Democratic leaders have said that the Stupak amendment’s draconian new restrictions on abortion contained in the House health-reform bill will not appear in the final version. Here why voters who value women’s health cannot sit back and accept such assurances. Re-posted here courtesy of the Women’s Media Center which originally posted it as an exclusive and is rolling out a public and media education campaign to help Stop Stupak. But I think stopping the bad is only the first part of what we need to do…

House Democrats broke into a paroxysm of self-congratulation for passing a health reform bill. By embracing the Stupak-Pitts amendment, however, they entered the women’s hall of shame. They had promised no more limitations based on preexisting conditions. But House leadership allowed a codicil: Except if you are a woman.

The Stupak-Pitts amendment to the health bill is a sweeping ban on insurance coverage of abortion. It expands the 1976 Hyde amendment, which outlaws abortion coverage by existing Federally funded programs, to middle class women participating in the public option, even if they pay from their own pocketbooks. Hyde began a juggernaut of restrictions on abortion and birth control that I’d hoped the current health care debate would rectify.

Headlines blaring, “Abortion an Obstacle to Health-Care Bill,” got it backward.

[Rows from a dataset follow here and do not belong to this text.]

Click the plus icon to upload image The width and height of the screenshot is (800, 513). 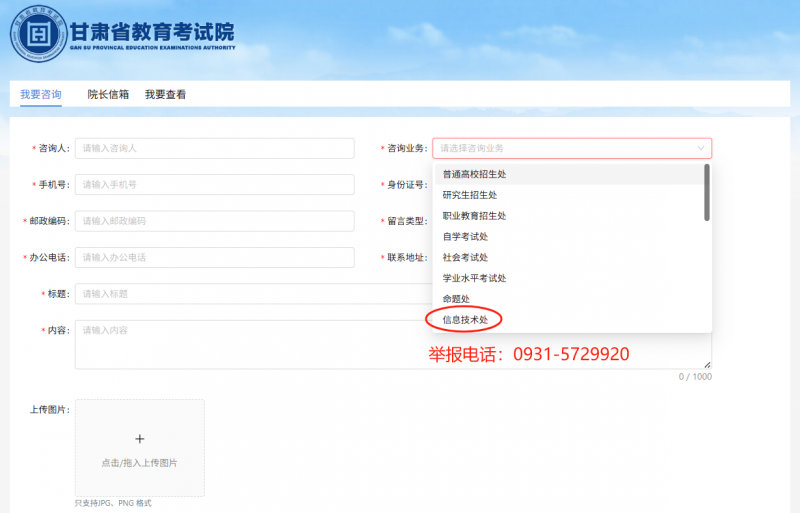tap(139, 438)
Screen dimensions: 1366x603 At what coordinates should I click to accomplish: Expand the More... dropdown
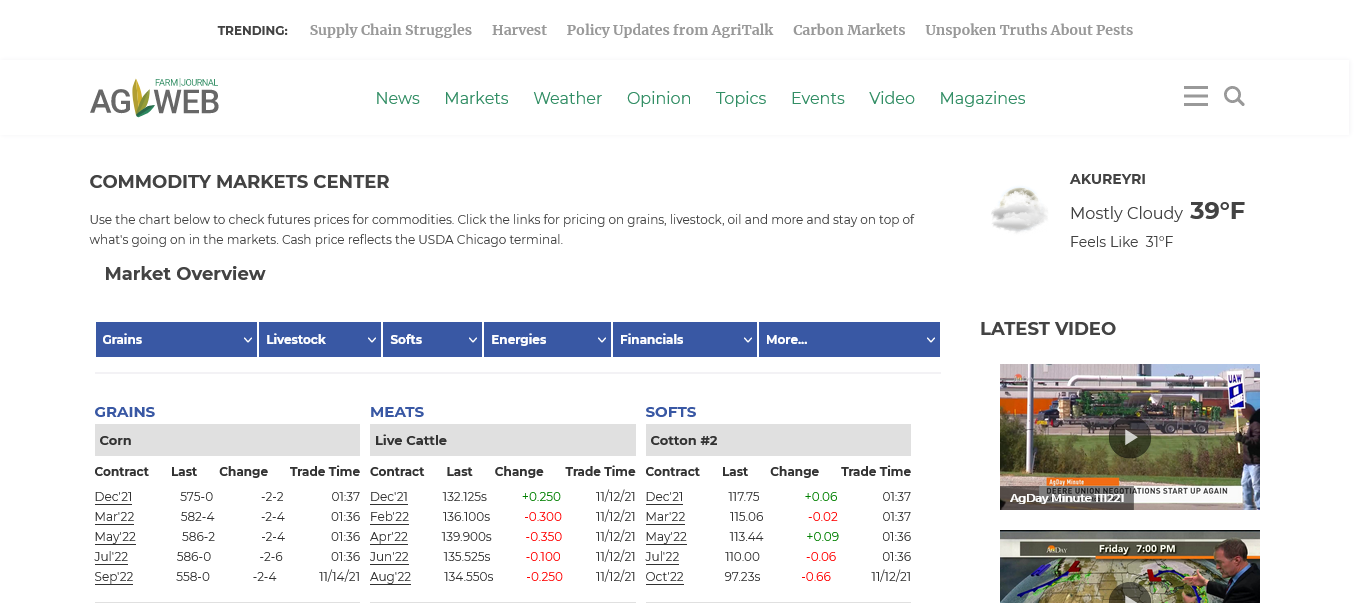click(x=848, y=339)
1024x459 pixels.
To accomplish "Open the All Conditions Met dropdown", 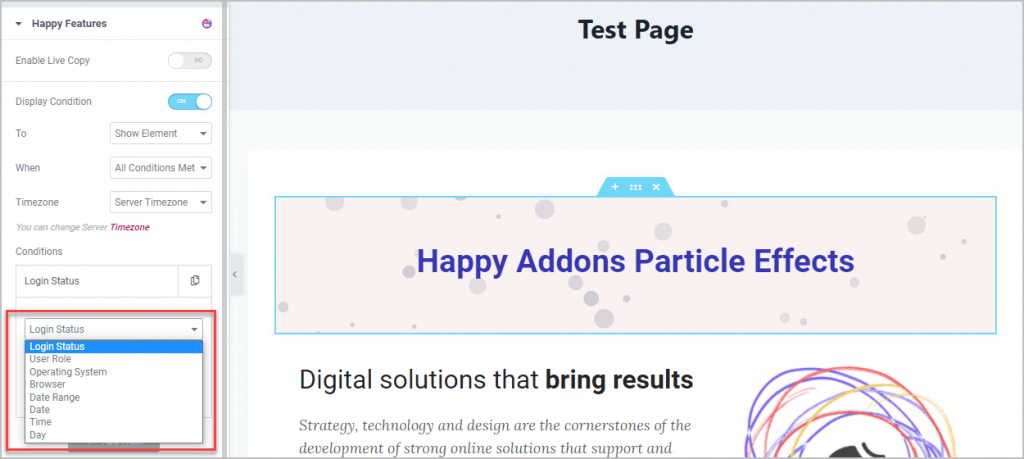I will (160, 168).
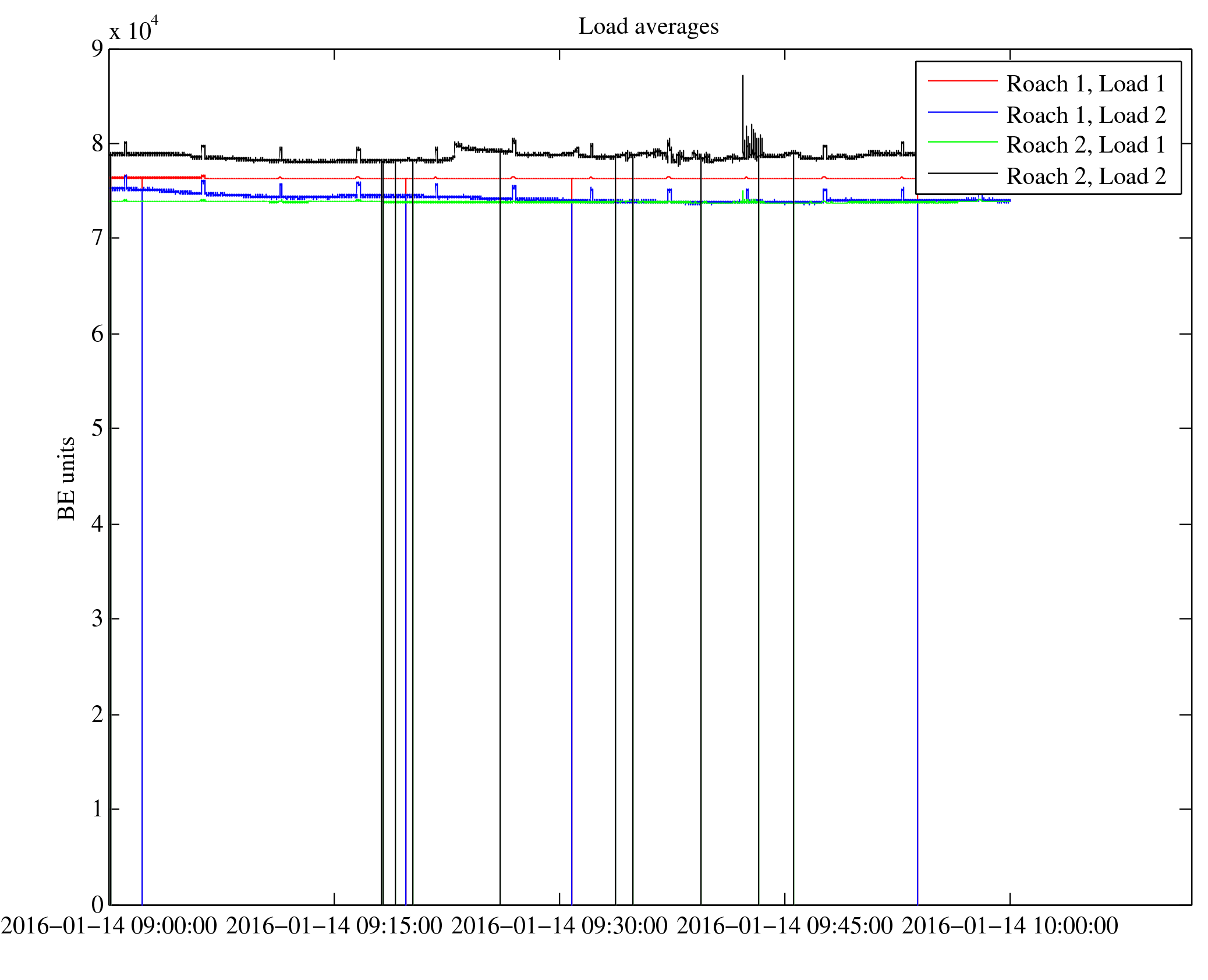
Task: Select the 'Roach 1, Load 1' legend label
Action: [1086, 84]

And the biggest obstacle was President Obama’s approach, which meshed all too well with Speaker Pelosi’s: they are both so averse to feather-ruffling that one wonders why they entered the rough and tumble of politics in the first place. No amount of Rahm Emmanuel’s mean-guy interference could have kept this chicken’s eggs from breaking, let alone its feathers in place.

Smart as he is, why didn’t Obama know that when you start from a position of compromise, you’ll end up with a fragment of what you wanted, if that? The public option is too weak to exercise serious cost-cutting control. And now women have been sacrificed, like so much detritus, even though we are 51 percent of the population and (in case they haven’t noticed) 60 percent of Democratic voters.